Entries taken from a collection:
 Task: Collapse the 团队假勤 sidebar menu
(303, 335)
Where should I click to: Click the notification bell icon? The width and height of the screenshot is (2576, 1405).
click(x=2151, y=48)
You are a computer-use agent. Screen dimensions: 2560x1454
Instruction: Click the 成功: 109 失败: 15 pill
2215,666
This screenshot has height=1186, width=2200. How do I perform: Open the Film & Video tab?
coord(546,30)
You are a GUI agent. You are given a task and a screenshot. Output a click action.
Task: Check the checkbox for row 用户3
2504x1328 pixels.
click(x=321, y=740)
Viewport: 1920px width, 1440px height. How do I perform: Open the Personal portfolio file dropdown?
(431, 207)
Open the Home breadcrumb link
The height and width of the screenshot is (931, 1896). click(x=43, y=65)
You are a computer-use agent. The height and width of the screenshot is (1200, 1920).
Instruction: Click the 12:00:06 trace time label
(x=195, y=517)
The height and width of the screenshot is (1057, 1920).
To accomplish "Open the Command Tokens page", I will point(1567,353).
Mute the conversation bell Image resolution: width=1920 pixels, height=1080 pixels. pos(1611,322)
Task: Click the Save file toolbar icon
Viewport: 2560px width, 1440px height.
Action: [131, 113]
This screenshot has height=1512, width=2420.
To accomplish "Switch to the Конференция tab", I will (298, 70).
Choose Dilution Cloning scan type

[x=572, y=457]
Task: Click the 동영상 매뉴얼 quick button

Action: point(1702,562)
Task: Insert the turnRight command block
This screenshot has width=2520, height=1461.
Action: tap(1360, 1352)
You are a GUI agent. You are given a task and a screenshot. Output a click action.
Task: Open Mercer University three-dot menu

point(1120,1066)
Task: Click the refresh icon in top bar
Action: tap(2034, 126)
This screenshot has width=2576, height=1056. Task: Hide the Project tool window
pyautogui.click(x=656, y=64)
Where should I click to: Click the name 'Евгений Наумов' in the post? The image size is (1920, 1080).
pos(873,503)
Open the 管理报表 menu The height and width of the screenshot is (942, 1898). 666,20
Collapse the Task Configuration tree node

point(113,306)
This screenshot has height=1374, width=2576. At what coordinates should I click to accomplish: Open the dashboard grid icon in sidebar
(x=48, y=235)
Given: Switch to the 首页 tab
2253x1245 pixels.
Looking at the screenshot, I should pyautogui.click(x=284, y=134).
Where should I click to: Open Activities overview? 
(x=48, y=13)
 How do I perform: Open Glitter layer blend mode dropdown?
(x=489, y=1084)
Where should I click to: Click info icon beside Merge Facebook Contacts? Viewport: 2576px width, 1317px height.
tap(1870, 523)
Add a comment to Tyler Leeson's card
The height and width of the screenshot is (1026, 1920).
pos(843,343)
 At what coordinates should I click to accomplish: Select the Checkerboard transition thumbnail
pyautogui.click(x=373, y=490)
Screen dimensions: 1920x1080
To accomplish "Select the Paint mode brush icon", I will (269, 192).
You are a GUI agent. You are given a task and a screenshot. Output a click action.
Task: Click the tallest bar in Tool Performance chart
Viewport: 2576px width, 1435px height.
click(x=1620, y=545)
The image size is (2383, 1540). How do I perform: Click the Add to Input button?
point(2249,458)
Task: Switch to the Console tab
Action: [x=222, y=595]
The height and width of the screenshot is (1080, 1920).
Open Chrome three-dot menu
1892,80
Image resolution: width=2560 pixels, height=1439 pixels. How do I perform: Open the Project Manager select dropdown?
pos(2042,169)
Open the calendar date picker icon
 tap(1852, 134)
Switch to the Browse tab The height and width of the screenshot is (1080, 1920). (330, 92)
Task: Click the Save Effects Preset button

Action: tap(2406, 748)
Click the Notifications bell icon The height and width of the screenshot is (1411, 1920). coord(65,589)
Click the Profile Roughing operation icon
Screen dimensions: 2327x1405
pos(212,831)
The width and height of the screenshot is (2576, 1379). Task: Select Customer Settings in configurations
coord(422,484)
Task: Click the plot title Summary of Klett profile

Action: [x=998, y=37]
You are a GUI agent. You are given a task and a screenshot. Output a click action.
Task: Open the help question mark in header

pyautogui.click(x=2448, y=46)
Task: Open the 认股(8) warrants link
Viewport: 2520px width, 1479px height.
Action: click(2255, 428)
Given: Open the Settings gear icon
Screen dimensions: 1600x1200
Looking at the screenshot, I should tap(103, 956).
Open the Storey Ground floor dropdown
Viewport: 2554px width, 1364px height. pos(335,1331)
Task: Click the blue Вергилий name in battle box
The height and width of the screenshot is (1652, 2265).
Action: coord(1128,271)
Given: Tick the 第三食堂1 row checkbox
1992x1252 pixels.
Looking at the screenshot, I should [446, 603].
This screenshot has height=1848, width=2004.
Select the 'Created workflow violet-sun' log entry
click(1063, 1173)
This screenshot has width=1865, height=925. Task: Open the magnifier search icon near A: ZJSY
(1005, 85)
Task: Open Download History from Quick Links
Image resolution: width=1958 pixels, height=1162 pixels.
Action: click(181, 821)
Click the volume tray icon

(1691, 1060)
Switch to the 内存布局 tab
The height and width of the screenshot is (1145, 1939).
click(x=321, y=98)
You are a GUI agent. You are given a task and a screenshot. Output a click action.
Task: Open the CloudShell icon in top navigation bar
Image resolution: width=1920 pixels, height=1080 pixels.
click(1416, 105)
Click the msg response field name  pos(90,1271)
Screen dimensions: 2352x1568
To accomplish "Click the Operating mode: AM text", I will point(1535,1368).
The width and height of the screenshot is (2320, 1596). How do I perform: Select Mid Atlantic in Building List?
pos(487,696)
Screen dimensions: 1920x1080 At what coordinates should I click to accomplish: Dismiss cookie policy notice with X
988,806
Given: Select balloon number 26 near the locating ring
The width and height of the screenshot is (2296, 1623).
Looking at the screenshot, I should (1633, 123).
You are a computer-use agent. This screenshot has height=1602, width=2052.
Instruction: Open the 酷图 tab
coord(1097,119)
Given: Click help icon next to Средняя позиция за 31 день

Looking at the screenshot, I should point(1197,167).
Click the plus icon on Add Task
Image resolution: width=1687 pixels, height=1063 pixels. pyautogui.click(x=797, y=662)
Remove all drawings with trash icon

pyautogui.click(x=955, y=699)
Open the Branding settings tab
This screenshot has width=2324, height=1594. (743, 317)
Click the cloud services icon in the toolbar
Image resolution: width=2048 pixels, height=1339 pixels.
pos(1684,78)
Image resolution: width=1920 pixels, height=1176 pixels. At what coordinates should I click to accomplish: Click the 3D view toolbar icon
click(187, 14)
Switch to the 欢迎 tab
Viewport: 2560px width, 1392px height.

- **TASK DETAILS**
Your job is to copy out every line from the records above that has the word "checkbox".

- **EXERCISE OUTPUT**
Task: Check the checkbox for row 用户3
Given: Tick the 第三食堂1 row checkbox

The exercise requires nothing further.